Pixel coordinate grounding data
>>>>>

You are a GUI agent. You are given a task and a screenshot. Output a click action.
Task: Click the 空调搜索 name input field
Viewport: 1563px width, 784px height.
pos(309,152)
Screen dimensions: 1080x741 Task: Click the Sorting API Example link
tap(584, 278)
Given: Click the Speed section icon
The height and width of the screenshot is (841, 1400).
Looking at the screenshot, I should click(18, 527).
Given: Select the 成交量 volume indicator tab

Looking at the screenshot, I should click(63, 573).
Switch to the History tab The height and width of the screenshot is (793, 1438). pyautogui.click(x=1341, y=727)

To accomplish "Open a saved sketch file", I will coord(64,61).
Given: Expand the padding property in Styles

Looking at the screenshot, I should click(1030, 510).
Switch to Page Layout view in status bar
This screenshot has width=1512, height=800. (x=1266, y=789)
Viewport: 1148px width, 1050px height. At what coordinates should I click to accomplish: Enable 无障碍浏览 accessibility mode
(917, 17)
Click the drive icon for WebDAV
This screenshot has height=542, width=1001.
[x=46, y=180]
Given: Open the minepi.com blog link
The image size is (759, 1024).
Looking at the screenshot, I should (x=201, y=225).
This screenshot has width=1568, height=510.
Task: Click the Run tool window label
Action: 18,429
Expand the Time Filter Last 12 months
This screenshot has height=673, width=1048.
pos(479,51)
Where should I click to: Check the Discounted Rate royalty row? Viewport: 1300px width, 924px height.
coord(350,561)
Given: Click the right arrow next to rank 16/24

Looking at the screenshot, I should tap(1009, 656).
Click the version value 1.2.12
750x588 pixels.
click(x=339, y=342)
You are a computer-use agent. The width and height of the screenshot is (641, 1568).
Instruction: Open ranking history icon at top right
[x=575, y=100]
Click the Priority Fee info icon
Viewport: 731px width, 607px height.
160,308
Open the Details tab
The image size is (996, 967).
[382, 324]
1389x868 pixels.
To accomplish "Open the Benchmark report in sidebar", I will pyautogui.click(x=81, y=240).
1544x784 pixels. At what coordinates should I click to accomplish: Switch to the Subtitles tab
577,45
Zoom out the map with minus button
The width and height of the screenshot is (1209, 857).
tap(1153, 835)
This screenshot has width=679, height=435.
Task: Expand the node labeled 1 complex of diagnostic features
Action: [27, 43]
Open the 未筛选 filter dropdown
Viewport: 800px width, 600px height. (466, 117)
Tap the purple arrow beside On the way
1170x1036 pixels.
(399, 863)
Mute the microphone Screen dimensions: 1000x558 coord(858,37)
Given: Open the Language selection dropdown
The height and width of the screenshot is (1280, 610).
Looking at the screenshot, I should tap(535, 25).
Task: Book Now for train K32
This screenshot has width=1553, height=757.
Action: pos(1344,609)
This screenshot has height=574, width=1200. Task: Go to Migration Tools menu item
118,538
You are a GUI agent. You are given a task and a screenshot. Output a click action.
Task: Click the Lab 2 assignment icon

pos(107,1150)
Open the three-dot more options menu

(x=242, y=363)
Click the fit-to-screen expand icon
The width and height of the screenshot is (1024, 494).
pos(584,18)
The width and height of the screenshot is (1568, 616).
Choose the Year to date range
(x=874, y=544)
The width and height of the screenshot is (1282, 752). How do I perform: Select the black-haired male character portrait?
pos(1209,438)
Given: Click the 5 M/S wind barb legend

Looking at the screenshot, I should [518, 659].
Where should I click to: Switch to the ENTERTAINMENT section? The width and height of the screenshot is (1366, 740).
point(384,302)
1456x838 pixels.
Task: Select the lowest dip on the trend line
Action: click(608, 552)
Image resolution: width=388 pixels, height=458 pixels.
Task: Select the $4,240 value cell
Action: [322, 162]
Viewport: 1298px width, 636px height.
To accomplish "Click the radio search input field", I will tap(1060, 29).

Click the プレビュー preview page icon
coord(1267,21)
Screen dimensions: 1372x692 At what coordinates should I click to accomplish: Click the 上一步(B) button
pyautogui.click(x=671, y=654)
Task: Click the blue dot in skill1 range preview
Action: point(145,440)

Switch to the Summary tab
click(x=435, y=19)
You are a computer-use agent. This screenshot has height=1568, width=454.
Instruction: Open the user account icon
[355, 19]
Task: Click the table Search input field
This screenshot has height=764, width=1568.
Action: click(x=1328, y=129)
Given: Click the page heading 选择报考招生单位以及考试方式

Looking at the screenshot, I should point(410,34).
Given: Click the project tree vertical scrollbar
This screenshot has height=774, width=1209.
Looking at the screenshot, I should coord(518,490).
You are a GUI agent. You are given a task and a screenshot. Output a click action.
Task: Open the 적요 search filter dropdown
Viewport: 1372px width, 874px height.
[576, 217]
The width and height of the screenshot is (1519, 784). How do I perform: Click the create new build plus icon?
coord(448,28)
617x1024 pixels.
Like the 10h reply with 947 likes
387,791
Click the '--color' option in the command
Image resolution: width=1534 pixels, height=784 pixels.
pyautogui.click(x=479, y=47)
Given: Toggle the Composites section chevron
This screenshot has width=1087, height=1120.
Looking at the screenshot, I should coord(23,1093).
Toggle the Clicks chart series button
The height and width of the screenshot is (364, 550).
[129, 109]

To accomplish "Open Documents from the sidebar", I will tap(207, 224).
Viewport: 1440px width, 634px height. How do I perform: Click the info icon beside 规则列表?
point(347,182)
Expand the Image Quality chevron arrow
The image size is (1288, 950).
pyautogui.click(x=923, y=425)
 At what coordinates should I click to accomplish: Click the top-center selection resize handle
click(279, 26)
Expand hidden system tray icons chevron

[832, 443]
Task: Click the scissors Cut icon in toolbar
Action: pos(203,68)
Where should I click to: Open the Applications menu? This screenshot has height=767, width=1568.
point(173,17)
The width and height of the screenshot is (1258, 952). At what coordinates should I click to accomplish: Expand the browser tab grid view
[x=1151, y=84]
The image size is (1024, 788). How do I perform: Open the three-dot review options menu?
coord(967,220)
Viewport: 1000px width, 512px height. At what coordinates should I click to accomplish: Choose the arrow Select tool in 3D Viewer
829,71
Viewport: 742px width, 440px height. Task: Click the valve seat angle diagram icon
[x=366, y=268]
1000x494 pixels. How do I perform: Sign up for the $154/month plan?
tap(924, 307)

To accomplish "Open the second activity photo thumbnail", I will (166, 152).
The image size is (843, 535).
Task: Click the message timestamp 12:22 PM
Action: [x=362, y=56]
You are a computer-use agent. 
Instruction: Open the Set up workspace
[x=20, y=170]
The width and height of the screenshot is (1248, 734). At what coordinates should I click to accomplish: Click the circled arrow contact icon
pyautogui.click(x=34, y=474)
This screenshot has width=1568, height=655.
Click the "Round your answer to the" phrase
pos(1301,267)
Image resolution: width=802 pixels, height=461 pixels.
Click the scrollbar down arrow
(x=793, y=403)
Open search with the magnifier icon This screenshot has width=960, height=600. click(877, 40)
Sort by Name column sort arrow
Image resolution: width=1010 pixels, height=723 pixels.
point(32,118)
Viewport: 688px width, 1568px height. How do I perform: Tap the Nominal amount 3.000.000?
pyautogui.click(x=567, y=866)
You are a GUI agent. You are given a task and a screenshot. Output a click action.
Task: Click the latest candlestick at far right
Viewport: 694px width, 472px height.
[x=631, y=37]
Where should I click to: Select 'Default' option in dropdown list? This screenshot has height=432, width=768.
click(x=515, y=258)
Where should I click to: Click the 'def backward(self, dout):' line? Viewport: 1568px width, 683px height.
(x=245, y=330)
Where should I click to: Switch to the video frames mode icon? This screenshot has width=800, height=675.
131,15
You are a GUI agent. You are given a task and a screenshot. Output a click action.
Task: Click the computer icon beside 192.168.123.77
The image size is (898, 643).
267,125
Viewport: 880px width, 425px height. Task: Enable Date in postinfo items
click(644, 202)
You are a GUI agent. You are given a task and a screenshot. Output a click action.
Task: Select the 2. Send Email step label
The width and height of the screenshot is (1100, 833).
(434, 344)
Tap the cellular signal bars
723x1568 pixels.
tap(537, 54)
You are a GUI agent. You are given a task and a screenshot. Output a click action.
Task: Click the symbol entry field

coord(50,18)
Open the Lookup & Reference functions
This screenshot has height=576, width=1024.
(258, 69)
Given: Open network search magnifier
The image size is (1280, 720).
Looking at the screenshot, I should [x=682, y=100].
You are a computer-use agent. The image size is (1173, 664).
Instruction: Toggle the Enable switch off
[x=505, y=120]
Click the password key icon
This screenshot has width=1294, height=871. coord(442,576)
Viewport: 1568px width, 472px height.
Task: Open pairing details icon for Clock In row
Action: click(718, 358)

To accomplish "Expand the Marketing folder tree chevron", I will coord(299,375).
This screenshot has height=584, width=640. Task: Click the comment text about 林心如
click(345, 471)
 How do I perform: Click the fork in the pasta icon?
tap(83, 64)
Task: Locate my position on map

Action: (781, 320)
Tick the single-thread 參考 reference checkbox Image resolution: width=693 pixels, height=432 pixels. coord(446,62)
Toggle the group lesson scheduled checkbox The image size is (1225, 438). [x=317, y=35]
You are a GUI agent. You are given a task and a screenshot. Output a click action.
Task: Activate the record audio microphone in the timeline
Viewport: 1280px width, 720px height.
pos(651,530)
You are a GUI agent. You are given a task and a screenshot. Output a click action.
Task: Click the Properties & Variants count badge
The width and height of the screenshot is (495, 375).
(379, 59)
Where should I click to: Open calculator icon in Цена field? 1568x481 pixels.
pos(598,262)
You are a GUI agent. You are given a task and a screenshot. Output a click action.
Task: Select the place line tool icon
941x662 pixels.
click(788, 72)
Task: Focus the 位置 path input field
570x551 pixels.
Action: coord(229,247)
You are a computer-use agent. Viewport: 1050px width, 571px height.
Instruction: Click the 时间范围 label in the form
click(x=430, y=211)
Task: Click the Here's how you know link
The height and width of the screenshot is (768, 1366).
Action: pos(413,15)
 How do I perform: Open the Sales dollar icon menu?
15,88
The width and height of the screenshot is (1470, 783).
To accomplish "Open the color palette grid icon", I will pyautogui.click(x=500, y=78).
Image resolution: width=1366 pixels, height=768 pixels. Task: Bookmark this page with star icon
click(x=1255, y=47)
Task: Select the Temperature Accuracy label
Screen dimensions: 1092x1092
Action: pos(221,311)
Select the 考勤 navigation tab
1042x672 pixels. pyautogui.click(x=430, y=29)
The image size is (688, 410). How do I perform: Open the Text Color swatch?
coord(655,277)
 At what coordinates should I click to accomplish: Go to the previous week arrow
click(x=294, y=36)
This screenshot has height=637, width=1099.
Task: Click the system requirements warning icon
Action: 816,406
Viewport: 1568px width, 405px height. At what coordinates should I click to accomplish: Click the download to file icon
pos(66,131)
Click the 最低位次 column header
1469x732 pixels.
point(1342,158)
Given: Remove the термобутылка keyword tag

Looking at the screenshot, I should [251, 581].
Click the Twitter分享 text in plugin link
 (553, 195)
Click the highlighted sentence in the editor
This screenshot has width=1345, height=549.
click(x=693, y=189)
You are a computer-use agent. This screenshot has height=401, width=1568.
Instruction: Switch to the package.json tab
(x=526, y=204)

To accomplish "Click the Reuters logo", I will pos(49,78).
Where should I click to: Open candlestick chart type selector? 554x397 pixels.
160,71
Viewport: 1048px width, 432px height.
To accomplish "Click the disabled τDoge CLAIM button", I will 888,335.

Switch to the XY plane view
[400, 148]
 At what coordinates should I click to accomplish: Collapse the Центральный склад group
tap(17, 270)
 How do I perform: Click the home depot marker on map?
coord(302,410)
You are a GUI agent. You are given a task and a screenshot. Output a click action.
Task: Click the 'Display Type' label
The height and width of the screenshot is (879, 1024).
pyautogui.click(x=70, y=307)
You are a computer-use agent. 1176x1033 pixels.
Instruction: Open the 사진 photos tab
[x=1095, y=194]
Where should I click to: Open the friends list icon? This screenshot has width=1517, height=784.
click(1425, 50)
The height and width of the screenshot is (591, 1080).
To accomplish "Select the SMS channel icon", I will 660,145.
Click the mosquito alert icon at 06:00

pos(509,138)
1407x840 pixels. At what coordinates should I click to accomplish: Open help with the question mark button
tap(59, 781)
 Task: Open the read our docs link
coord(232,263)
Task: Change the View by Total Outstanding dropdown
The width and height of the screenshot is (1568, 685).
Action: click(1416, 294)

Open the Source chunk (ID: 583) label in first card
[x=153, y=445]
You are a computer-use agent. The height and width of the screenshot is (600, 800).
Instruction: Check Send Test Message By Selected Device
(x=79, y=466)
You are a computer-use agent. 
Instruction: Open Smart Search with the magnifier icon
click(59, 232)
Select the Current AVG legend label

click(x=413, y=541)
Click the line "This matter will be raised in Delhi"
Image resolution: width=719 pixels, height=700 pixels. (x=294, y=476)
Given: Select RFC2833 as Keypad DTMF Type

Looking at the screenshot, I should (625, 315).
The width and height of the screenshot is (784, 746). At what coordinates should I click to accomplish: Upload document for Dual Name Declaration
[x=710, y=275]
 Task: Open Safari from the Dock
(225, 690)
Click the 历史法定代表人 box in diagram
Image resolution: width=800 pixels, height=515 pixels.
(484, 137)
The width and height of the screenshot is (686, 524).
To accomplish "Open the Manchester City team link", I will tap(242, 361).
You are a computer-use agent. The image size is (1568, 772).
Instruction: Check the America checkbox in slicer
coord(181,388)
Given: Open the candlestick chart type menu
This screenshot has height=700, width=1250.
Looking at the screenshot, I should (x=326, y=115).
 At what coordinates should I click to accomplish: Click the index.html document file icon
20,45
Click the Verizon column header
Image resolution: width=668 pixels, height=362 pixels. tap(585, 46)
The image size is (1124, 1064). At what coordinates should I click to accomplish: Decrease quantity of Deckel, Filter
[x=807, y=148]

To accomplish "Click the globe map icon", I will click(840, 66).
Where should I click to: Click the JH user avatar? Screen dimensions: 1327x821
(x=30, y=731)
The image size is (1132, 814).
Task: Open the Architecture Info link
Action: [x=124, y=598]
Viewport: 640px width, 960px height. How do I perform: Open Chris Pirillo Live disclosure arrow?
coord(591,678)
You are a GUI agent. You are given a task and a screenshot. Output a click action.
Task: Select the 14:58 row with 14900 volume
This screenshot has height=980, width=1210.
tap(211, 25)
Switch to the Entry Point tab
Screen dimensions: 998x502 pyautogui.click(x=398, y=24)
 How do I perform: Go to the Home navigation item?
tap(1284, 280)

<<<<<

*Exercise prompt*:
Filter the entries down to the lines with the word "input" in them, and copy those lines.

*Result of the task*:
Task: Click the 空调搜索 name input field
To accomplish "Click the radio search input field", I will tap(1060, 29).
Task: Click the table Search input field
Task: Focus the 位置 path input field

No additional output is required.